Your contract is with "Westfield Properties LLC" but the certificate holder says "Westfield Properties." The missing "LLC" might not matter in practice, but it creates unnecessary ambiguity. Request correction.

Pitfall 3: Missing Endorsements Despite Description Language

The Description of Operations says "Additional Insured per CG 20 10" — but does the actual policy have that endorsement? The certificate itself cannot modify the policy. If you have any doubt, request copies of the actual endorsement pages.

Pitfall 4: Insufficient Umbrella Limits

A vendor with $1M in General Liability might look compliant if your GL requirement is $1M. But if you also require $5M total coverage and there is no Umbrella policy, the vendor falls $4M short. Always check total available coverage (primary + umbrella).
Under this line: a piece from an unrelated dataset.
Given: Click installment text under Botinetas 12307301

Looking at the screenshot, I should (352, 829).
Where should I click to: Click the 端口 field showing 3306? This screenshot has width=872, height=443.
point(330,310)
Pitfall 5: Claims-Made Coverage Without Tail

A vendor with claims-made General Liability provides coverage only for claims reported during the policy period. If the vendor changes carriers next year, claims from this year's work may have no coverage. If you must accept claims-made coverage, require evidence of an extended reporting period (tail) provision.
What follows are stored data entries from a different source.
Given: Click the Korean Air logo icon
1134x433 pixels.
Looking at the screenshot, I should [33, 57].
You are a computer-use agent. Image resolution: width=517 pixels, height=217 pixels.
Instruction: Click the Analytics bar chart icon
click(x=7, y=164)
Pitfall 6: No Workers' Comp on a Certificate for Labor-Intensive Work

If a vendor is sending employees to your property and the certificate does not include Workers' Compensation, you have a significant exposure. In most states, if the vendor's employee is injured on your property and the vendor has no Workers' Comp, you may be considered the statutory employer and liable for benefits.

Putting It All Together

Here is a summary checklist you can use for every certificate review:

1. Issue date is within the last 30 days
2. Producer information is complete and verifiable
3. Insured name matches the contracted entity
4. All insurers have valid NAIC numbers and acceptable ratings
5. Every required coverage type is present
6. Every limit meets or exceeds your requirements
7. All policies are currently active (check every expiration date)
8. General Liability is occurrence-based (or claims-made is acceptable per your policy)
9. Aggregate basis is appropriate (per-project if required)
10. Description of Operations includes all required endorsement language
11. Certificate Holder name and address are correct
12. Certificate is signed by an authorized representative

If any item fails, the certificate is non-compliant. Document the specific deficiency and request a corrected certificate from the vendor.

When Manual Review Is Not Enough

For organizations managing dozens or hundreds of vendors, manual certificate review does not scale. Each certificate has 20+ data points to verify, and each vendor relationship requires ongoing monitoring as policies expire and renew.

AI-powered COI verification platforms extract every field from the certificate, apply your specific compliance rules automatically, and flag deficiencies in seconds. The human reviewer shifts from reading certificates to reviewing exceptions — a far more efficient use of expertise.

Whether you review certificates manually or with AI assistance, the fundamentals are the same. Know your requirements. Read every section. Verify every field. And never assume compliance — confirm it.